The last time we stopped at Sneakers, a guy was bellied up to the bar wearing a boa (constrictor, not feather), a woman was lying on the bar as the bartender poured a drink into her mouth, and a band was playing Skynyrd covers on the minuscule stage. We chatted with a tipsy dude who insisted he was a helicopter pilot and offered to take us for a ride. We declined, preferring to suck down Buds and endure the occasional cue in the ribs. In other words this is a slice of paradise, especially after a night tippling at the area's froufrou drinkeries. Sneakers is just like the town it serves: ragtag and eclectic with a hint of danger -- just the way we like it.

Artistic director Michael Hall did South Florida theatergoers two favors this season. First he brought the socially relevant and riveting docudrama The Laramie Project to his stage. It was the play's first production after its off-Broadway debut. Second he assembled a troupe with the range and experience to make the production not only important theater but good theater as well, including Kim Cozort, Jason Field, Laurie Gamache, Jacqueline Knapp, Pat Nesbit, Mark Rizzo, Robert Stoeckle, and Michael Warga.

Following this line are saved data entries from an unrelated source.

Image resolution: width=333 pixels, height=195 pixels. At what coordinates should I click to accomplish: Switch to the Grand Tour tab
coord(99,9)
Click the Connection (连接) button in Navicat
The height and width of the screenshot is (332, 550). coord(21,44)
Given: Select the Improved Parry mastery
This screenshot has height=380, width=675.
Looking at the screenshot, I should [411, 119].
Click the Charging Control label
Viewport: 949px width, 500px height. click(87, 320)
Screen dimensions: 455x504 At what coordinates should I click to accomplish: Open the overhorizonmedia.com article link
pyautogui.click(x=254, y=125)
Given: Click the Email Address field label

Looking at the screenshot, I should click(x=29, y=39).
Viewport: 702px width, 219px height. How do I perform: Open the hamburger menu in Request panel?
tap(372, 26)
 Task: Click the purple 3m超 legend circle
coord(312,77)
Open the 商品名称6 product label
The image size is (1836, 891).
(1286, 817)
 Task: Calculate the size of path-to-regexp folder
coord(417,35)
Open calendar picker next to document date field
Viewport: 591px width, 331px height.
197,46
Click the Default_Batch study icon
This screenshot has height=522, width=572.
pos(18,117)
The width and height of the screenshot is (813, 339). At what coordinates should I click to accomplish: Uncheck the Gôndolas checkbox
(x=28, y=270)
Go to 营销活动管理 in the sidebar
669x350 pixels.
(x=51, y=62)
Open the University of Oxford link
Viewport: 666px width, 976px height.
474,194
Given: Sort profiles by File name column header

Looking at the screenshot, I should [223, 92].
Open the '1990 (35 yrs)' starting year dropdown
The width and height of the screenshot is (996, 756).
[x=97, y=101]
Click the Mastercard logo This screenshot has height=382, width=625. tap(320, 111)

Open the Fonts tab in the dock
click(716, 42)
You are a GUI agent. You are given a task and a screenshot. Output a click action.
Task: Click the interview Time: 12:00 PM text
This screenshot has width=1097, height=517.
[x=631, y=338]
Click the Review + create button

Dressed in drab brown tones, the ensemble of eight portrayed more than sixty characters, from townspeople to ranchers, doctors, reporters, and friends of Matthew Shepard, the young gay man who was beaten, tied to a fence, and left to die by two local boys in Laramie, Wyoming. With fluid and subtle transitions, these characters switched roles seamlessly, revealing an unforgettable cross section of small-town America and a staggering array of attitudes.